[Saved data entries]
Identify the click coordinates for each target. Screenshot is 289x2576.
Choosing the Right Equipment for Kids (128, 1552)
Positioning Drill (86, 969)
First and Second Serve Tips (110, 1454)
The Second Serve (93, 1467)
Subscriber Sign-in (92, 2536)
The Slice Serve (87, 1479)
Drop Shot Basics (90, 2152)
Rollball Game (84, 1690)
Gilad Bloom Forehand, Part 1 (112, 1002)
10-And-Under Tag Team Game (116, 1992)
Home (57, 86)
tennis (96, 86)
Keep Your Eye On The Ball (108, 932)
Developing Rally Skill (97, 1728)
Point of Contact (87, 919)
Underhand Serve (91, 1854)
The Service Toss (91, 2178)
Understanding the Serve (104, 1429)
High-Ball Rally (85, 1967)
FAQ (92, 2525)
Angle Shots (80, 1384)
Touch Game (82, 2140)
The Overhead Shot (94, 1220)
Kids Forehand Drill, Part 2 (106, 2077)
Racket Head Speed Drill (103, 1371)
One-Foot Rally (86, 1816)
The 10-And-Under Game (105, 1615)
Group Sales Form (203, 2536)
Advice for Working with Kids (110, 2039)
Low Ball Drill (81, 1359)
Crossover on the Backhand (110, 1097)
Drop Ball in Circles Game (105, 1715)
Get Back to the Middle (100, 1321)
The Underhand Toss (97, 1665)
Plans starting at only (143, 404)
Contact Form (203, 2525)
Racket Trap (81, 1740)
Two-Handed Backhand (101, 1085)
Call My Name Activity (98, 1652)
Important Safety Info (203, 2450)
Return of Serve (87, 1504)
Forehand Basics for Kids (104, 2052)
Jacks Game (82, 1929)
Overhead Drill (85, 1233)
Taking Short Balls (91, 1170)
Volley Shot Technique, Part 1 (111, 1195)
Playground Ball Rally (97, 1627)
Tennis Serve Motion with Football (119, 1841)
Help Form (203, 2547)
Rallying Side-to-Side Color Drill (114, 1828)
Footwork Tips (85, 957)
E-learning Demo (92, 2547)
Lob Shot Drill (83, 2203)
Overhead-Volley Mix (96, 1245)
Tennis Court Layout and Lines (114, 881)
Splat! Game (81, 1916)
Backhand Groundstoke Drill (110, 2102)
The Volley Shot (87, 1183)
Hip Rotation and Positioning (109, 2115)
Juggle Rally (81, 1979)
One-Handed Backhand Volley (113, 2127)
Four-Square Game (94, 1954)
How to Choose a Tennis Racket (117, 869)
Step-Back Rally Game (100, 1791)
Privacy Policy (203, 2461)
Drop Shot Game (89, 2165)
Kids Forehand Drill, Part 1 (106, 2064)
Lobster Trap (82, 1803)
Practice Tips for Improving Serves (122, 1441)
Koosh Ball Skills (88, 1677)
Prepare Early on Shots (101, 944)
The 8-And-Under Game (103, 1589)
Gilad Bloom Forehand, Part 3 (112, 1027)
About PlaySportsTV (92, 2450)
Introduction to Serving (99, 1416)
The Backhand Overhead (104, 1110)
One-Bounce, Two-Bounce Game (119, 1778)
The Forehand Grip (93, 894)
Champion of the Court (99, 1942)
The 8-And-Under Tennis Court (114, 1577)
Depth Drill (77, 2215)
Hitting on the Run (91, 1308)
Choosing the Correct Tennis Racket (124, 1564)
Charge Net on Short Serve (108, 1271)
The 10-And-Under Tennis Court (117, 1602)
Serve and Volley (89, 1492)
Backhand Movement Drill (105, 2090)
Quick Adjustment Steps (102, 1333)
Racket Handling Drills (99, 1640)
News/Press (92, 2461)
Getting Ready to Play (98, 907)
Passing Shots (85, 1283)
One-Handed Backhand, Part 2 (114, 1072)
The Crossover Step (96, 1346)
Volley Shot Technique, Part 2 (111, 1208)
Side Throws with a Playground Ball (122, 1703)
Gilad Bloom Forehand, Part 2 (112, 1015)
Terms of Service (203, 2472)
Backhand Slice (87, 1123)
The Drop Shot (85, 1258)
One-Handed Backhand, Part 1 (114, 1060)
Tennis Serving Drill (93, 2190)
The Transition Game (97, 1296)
---
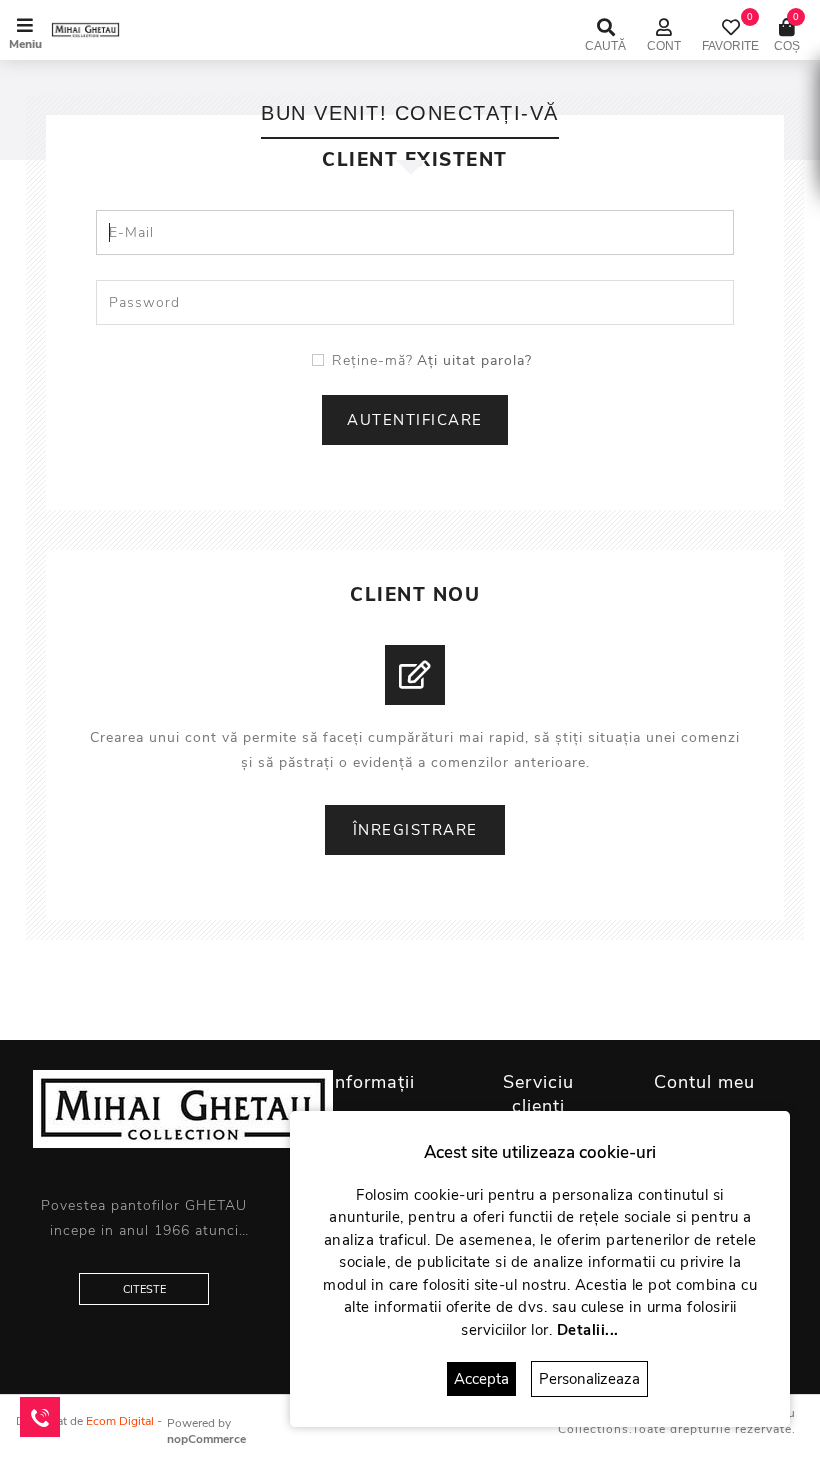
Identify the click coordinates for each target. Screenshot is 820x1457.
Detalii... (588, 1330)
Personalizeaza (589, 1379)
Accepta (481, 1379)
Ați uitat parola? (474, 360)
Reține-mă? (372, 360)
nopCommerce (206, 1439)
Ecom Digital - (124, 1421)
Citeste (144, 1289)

▶ Exercise objective
Each line in the entries above that includes the word "Second" counts once; state the total and nothing else.

▶ The completed task
2